Wednesday, December 08, 2010

Christmas Spirit?

Am I crazy to expect to feel the Christmas Spirit? It seems lately people around me are in one of two camps: either they're so full of joy and happiness that I feel like I'm really missing out on something big, or else they're so void of joy and happiness that they want/need everyone around them to feel the same way - and they try to make others feel silly or childish for expecting more than the same old, same old.

I feel stuck in the middle. I want to be joyful. I AM taking time to stop and remember the true meaning of Christmas. I definitely don't buy into the commercial side of the holidays. But just because we won't be buying lots of gifts, or be spending the holidays with a large houseful of family, does that mean I have to join up with the "other side"?

What I think I want is to be the person who spreads the peace, the joy of salvation, the miracle of Christ, but I think I feel I'm lacking in people to share that with. We're in the middle of nowhere. There isn't really much to do out here, not a lot of gatherings of people to meet. It's a very lonely time of year for me this year.
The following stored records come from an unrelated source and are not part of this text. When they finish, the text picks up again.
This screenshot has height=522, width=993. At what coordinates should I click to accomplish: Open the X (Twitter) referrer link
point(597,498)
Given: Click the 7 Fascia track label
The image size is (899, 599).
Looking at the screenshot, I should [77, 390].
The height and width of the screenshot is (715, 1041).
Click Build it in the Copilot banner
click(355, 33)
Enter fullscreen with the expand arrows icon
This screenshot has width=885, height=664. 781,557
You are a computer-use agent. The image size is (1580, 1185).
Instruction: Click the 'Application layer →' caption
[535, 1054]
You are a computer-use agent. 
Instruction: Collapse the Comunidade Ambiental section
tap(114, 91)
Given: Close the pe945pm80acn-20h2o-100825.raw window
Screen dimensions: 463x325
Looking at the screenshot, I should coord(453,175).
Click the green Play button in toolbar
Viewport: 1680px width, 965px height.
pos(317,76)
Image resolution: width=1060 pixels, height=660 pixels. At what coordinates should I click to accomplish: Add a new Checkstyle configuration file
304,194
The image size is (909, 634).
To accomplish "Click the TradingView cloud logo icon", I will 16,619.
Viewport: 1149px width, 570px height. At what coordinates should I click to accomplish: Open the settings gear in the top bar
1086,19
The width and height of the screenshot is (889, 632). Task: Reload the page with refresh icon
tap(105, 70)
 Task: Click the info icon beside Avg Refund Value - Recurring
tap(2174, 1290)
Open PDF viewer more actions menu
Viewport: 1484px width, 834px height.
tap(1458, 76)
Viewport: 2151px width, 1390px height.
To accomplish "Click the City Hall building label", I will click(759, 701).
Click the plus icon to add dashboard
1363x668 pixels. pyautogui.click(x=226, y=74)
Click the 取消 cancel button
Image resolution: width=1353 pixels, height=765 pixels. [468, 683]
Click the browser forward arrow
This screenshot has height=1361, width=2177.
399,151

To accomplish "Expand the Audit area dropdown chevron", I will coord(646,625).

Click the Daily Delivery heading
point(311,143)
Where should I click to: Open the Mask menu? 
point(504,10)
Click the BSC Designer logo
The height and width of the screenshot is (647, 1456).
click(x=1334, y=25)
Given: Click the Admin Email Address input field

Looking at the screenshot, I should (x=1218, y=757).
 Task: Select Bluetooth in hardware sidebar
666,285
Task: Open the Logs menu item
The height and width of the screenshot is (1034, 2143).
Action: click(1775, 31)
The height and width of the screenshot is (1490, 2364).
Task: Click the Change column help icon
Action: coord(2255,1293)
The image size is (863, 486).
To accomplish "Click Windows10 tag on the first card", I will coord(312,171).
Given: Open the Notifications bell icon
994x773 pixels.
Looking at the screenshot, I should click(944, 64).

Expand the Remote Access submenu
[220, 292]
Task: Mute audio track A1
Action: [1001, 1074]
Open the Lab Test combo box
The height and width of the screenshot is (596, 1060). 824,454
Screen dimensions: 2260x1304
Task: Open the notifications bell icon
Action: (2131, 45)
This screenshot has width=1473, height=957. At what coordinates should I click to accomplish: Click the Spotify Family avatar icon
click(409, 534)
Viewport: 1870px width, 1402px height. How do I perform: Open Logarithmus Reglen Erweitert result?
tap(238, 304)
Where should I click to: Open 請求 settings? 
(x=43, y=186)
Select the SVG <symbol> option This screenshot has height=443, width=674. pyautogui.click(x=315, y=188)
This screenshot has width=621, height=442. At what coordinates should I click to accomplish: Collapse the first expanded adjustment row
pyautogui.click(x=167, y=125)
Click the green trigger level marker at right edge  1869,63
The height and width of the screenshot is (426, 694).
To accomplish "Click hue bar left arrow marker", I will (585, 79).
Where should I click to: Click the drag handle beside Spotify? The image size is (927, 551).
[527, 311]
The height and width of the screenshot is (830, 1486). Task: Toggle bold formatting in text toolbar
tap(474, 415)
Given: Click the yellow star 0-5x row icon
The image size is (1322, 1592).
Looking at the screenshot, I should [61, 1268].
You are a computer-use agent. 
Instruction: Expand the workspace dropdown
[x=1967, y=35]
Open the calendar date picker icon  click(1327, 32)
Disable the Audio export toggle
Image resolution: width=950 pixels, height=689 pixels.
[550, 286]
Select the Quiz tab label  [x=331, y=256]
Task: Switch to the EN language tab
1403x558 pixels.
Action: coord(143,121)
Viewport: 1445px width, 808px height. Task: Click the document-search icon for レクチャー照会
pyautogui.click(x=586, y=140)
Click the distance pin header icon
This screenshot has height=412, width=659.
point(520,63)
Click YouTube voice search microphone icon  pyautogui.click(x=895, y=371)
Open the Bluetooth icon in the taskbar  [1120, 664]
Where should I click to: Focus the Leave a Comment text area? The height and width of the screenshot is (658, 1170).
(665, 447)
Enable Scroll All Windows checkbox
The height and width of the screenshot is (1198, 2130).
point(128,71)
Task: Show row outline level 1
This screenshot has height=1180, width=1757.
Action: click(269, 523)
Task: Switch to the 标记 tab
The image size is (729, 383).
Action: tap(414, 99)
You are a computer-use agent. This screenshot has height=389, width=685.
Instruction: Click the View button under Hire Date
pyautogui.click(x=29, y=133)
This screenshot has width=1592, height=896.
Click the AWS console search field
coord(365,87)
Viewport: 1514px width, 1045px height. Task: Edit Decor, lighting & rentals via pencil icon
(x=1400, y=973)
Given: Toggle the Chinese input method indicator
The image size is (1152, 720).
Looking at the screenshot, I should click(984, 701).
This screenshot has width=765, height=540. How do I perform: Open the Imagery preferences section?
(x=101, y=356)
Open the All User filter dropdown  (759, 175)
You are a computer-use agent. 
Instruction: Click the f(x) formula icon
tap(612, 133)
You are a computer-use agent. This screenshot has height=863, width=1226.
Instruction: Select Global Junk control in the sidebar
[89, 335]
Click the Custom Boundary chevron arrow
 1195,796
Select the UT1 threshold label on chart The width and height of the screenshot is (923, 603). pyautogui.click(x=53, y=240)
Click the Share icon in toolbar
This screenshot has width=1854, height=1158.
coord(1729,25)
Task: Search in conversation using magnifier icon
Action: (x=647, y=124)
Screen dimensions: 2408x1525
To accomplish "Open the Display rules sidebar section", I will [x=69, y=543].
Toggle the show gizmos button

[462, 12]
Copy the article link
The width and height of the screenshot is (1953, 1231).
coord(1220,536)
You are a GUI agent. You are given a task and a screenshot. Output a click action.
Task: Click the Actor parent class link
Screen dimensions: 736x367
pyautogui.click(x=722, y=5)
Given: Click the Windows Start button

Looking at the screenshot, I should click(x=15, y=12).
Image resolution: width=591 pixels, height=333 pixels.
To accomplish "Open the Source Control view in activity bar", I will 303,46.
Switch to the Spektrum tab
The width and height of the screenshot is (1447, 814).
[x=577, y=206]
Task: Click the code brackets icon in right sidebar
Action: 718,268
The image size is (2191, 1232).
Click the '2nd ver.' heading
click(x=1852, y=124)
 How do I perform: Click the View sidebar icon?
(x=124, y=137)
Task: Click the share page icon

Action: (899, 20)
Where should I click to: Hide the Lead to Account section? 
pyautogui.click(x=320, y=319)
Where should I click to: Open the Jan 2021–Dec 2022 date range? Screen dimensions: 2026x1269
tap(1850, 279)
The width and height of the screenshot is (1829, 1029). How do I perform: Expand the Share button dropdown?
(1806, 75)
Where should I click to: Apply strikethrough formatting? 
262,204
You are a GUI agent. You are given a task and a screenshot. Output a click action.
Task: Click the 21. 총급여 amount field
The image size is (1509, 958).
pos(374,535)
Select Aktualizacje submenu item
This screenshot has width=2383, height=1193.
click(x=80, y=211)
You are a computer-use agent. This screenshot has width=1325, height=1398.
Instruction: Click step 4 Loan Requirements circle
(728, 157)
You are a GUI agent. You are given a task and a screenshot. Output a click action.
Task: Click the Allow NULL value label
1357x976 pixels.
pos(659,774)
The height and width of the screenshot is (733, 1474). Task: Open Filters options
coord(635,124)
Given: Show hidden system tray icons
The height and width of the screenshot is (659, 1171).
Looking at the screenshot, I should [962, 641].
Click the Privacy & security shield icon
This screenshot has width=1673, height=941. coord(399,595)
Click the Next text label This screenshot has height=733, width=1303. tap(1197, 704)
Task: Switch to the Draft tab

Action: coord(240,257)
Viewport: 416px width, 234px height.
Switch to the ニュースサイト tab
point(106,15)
So what did David do when he felt alone? disheartened? sad? He turned to his Heavenly Father. That was his source of joy, hope, strength, and peace. So that's what I must do. I need to turn over the stress and bad feelings and trust in His plan for us, remember all God's already done in our lives and find hope because His perfect plan has a happy ending. I believe when I feel this way, it just means I need to get closer to Him. God can fill me with His Holy Spirit - and that's more than the generic Christmas Spirit can ever offer. I'll take time this week to really put aside the mechanics of running through the usual routines of life and really focus on God, who He is, what He can and will do, and I know I'll find that inner joy that I've been lacking.

Thank you Father. Like David, by the end of writing a psalm, he already feels hope that things are looking up.